### Working data:
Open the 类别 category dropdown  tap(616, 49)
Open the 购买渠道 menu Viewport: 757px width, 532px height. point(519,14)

==

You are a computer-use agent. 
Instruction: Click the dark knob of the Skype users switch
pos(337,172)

...

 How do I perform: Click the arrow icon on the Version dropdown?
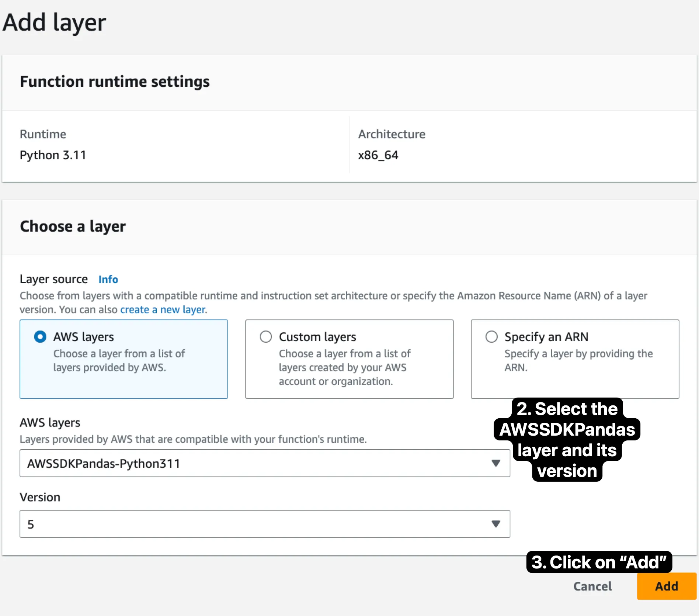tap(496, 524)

### Instructions to follow:
The answer must be every line of the entries that includes the word "Open".

### Result:
Open the 类别 category dropdown  tap(616, 49)
Open the 购买渠道 menu Viewport: 757px width, 532px height. point(519,14)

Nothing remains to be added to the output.